In 1970, the Occupational Safety and Health Act stated the following to “assure safe and healthy working conditions for working men and women”.
The US government agency OSHA, is responsible for enforcement and determining the safety regulations required for all U.S. businesses. Everything from safety protective glasses, hardhats, steel-toed boots, protective clothing, harnesses and more is part of the PPE regulations.
The PPE requirements vary in degree and dependent on type of the industry.
Mandatory Personal Protective Equipment
OSHA requires workers to use the required or mandatory PPE for any job which may pose a threat to a person’s health. Employers are responsible in assessing the work environment for any health threat potential and take the necessary actions to reduce the work hazard.
If a hazard exist, employers must educate the employee and provide the personal protective equipment.
Education goes beyond identifying the hazard but educating personnel about the possible dangers and also providing proper education on the use of the PPE equipment.
For example safety glasses, standards approved by OSHA, must be worn in any circumstance where workers will or might be exposed to flying debris, often in the form of sparks, dust or splashes. This is especially true when loading or mixing spray tanks.
Watch the video below where safety glasses are shot with a pellet gun. Imagine a rock flying out of your lawn mower toward your eyes.
Today’s safety glasses no longer look like the old shop glasses of the 1950’s and 60’s. Todays safety eyewear look much like eyewear you would wear everyday and can be a prescription safety glasses and safety bifocals, trifocals and progressive focus lenses as standard.
The lens have also changed dramatically! Now high tech polycarbonate lenses are more impact resistant and lighter, however there is a reduction in the optical clarity.

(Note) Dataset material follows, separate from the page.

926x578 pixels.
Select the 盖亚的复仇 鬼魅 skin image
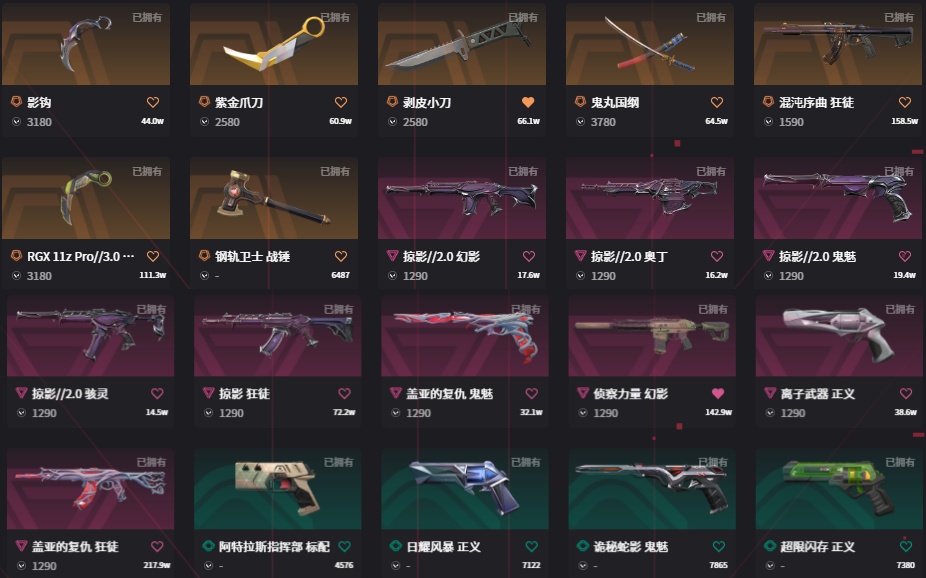pyautogui.click(x=465, y=336)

Trivex is a new material offering excellent optical clarity and more impact resistant than polycarbonate lenses. Expense is currently the issue with Trivex keeping availability lower.

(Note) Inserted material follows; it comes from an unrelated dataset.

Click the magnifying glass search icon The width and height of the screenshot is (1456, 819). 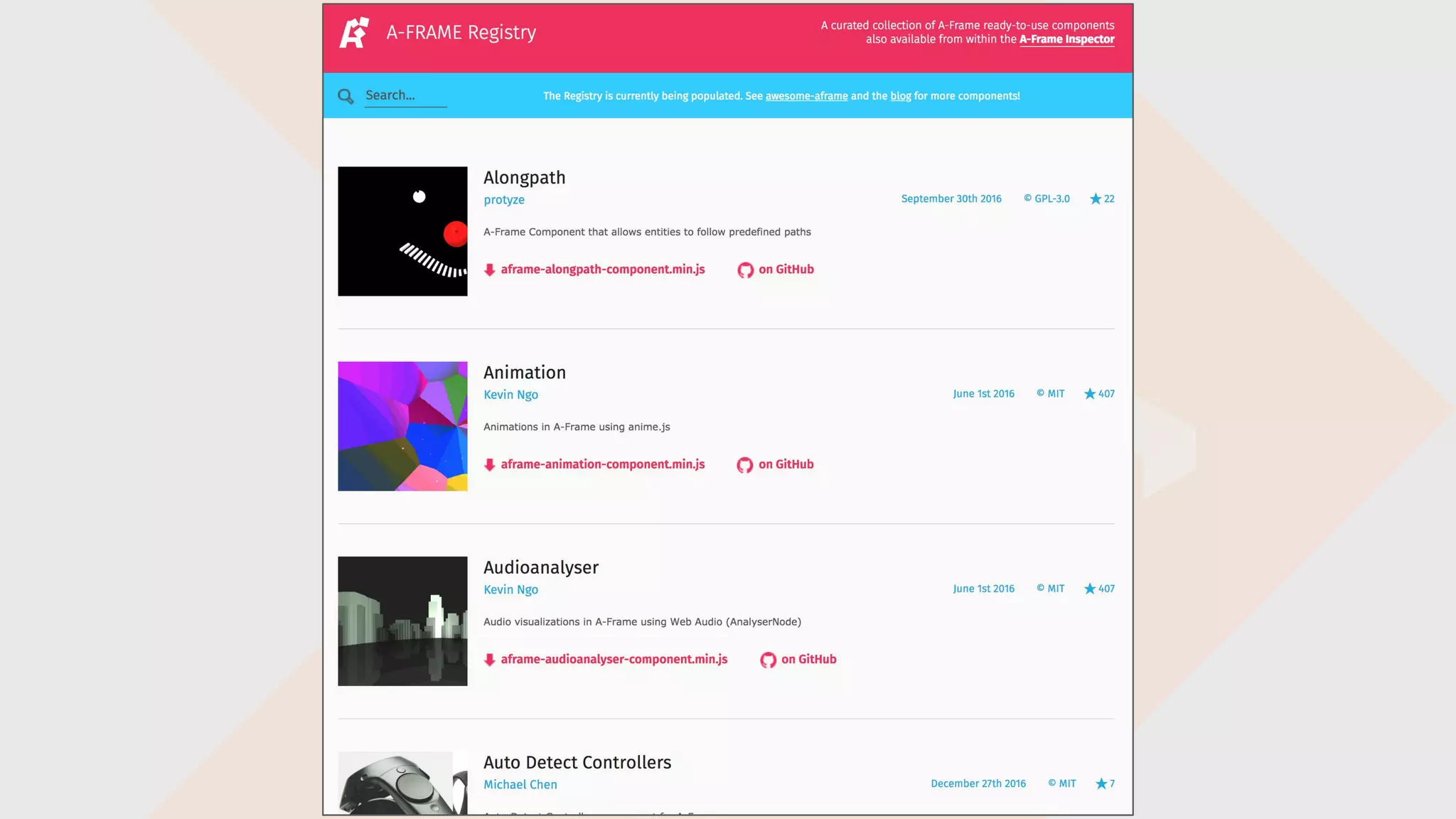[346, 96]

All these new safety eyewear models and materials can be coated a variety of tints, both cosmetic and functional.
Goggles except for in extreme requirements of industries find little use in agriculture.
They fog easily and do not provide great optical clarity not to mention the discomfort in wearing them.
What do you look for in selecting OSHA approved safety eyewear? Any safety glasses meeting or exceeding OSHA standards will carry a stamp saying “Z-87” on the lens or temple piece.
Advances in chemistry continue to push safety glasses to style boundaries while protecting users from almost any hazard and make them virtually indistinguishable from trendy and expensive brand name sunglasses.